本文抜粋 —
***
友人と言ってもわたしより、ひとまわり年長である。

彼女とは昨秋開催した作品展を見に来てくれて、以来だ。

たまに会うと積もる話がどっさりあり、食べるよりおしゃべりが忙しい。

 

会話のなかで、彼女がこちらの言葉を度々、訊き返す。

あまり多いので、やっぱり、わたしのしゃべり方がおかしいのだろうかと、

気になり出した。

彼女は言葉をなりわいにする専門家である。

聴き上手で相手のこころをつかむのにも練れている。

そして相手にしっかり寄り添い、豊かな表現力でほつれた糸をほぐす

魔術師のようなひとなのだ。

 

最近わたしは、しゃべりにくさを感じている。

話し方が、もっさりしてきた。

文字どおり口が重くて、しゃべるのが億劫になるほどだ。

立て板に水のごとく淀みなくしゃべれたのは、昔のことで

今は、発音も歯切れもよろしくない。

我れながら、腹が立つ。

 

原因はわかっている。
***
取り組む課題 —
**a)** 本文について、次の問いに答えなさい。
(i) 友人は筆者よりどれくらい年長か。
(ii) 筆者が彼女と前に会ったのは、どのような機会か。
(iii) 彼女はどのような専門家だと述べられているか。
**b)** 本文のうち、「会話のなかで、彼女がこちらの言葉を度々、訊き返す。」という語句を含む箇所で始まり「魔術師のようなひとなのだ。」で終わる部分を、一字一句違えずに書き写しなさい。
本文に書かれている内容だけを手がかりにすること。

提示資料 —
***
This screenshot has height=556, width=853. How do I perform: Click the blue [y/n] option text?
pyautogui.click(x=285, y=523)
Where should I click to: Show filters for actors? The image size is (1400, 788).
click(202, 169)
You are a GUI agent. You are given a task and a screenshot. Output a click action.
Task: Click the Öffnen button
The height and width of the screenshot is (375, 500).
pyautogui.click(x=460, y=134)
***
解答一覧 —
**a)**
(i) ひとまわり年長である。
(ii) 昨秋開催した作品展を、彼女が見に来てくれたとき。
(iii) 言葉をなりわいにする専門家。

**b)**
会話のなかで、彼女がこちらの言葉を度々、訊き返す。

あまり多いので、やっぱり、わたしのしゃべり方がおかしいのだろうかと、

気になり出した。

彼女は言葉をなりわいにする専門家である。

聴き上手で相手のこころをつかむのにも練れている。

そして相手にしっかり寄り添い、豊かな表現力でほつれた糸をほぐす

魔術師のようなひとなのだ。